Directions:
**A)** In the forum post about duplicate query results, which community_id value does the WHERE clause filter on?
**B)** According to the forum post about duplicate query results, why do the aggregations return duplicates, even after WITH DISTINCT?

Source extract:
········

Query Syntax to avoid duplicate results

I am chasing a pattern of data like this:

I can write the query for it pretty easily with the following:

MATCH (from:Tank)<-[:DRAINS]-(l: Transfer)-[:FEEDS]->(to: Tank)
MATCH (l)-[:IS]->(o:Code)
WHERE from.community_id = 1043
RETURN from, to, l, o

But when I try to aggregate on the data, because tank 3063 in the center is both a from and a to tank, I am getting duplicate results for it in any of my aggregations. I try to WITH DISTINCT it back to one, but because it is connected to two legs it is coming back twice still. Is there something obviously wrong with the query I have written? I feel like I have tried a hundred different versions at this point...

Here is the most recent attempt at a query:

MATCH (from:Tank)<-[:DRAINS]-(l:Transfer)-[:FEEDS]->(to: Tank)

········

Information shown:
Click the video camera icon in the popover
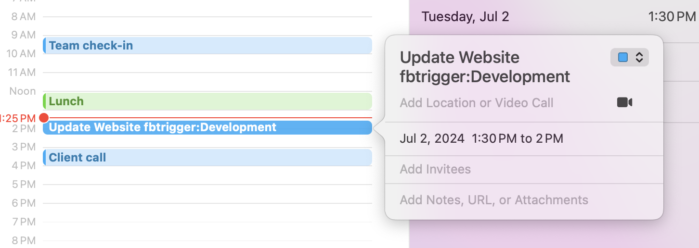 [x=624, y=102]
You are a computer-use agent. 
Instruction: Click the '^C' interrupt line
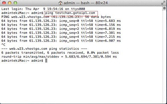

········

The responses:
**A)** 1043

**B)** Tank 3063, in the center of the pattern, is both a from tank and a to tank, so it appears twice in the aggregations. WITH DISTINCT doesn't reduce it to one because the tank is connected to two legs.